For the time being I have two small two port UPS’s I plan to put one of each on one of them, making one of them power loss resistant, this should allow the others in the cluster to come back online with minimal disruption.

Day Three

These wont continue to be daily posts,

Noticed that the first pi in the http/s line is failing checks once in a while and going down, not a big┬áproblem as the other two are there to pick up the slack, I actually expected this as I have a few services running on the “primary” that are not on the other two.

 

The primary SQL is the one running on the flash stick, the backups are the spinning HDDs over USB, and they are not fast in any means but they were a means to an end in this project and will eventually be upgraded.

 

Day Two

athis is the second day with this cluster running, I have downed the other webservers I had running, added a few more web apps, oh and most importantly I have made the entire cluster https enabled.

While I read you can terminate (originate? I digress) the ssl connections on the haproxy box its self I couldn’t get this to work so I used the ssl-passthrough method, i configured letsencrypt on the “primary” webserver and have it distribute the keys to the others.

I have also semi-stress tested it with jmeter, it handles fifty connections just fine and jmeter errors when I try five hundred.

Thats it for now!

Hello from the Pis

As you will see in the about this site, it runs on seven Raspberry Pis:

One Raspberry Pi 2 B acts as a proxy load balancer for both incoming http connections and mysql connections.

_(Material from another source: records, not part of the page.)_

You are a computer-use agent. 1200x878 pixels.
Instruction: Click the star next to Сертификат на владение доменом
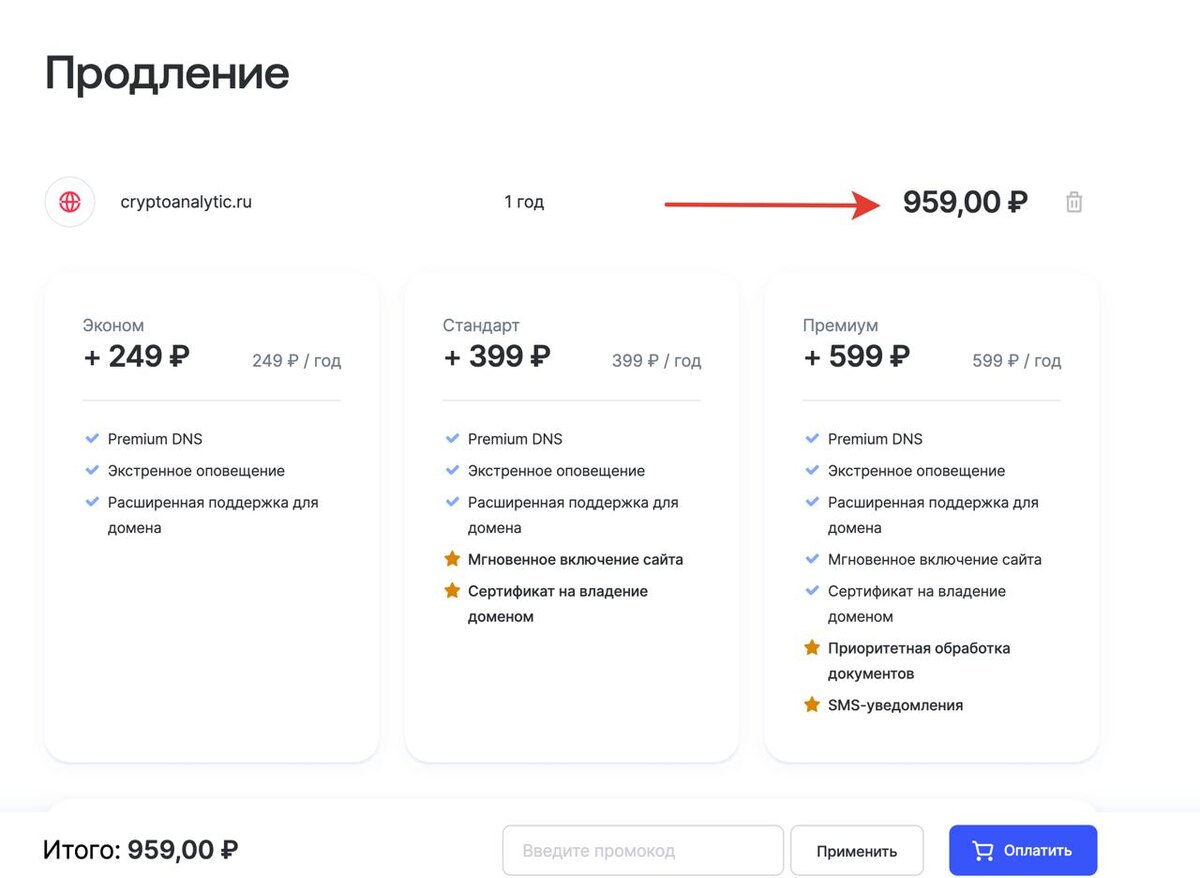[452, 591]
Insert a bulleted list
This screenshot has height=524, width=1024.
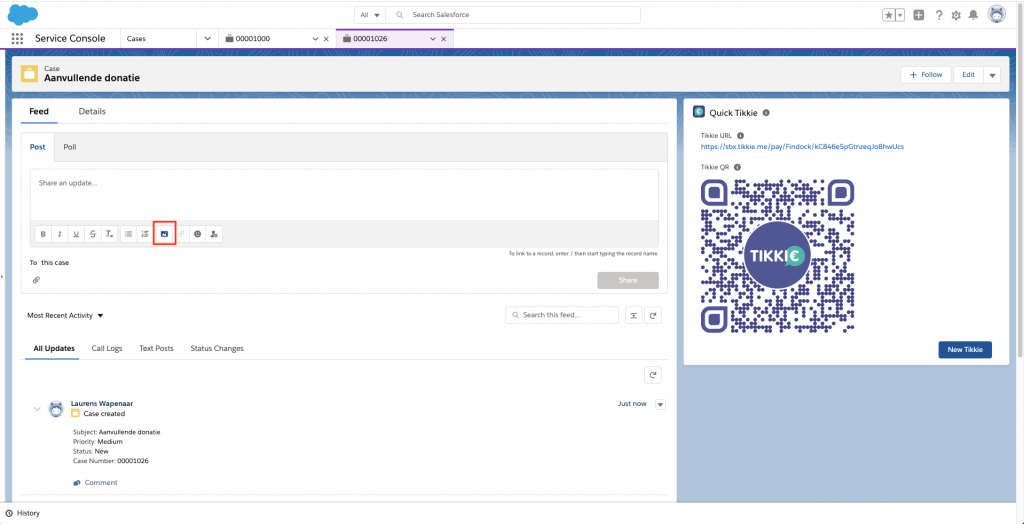pos(128,234)
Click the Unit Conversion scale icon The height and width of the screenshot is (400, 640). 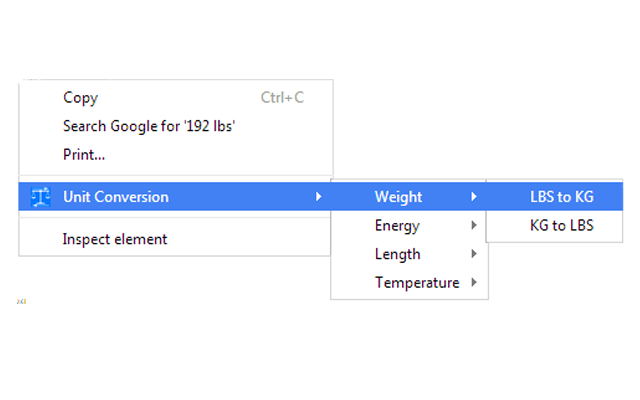coord(41,197)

Three Raspberry Pi 3B+ equipped with 32GB class 10 Micro SD cards, 32 GB stick as swap (Overkill but on sale) and 128GB stick setup with glusterfs between the three of them mounter at /var/www

Three Raspberry Pi 3 as a Clustered MariaDB server, one runs the same setup as the Pi 3B+’s above, the other two have slower SD cards, smaller swap sticks and Mechanical HDDs. The HDDs and 128GB house the databases. The slower Pis in this lot are setup as backups.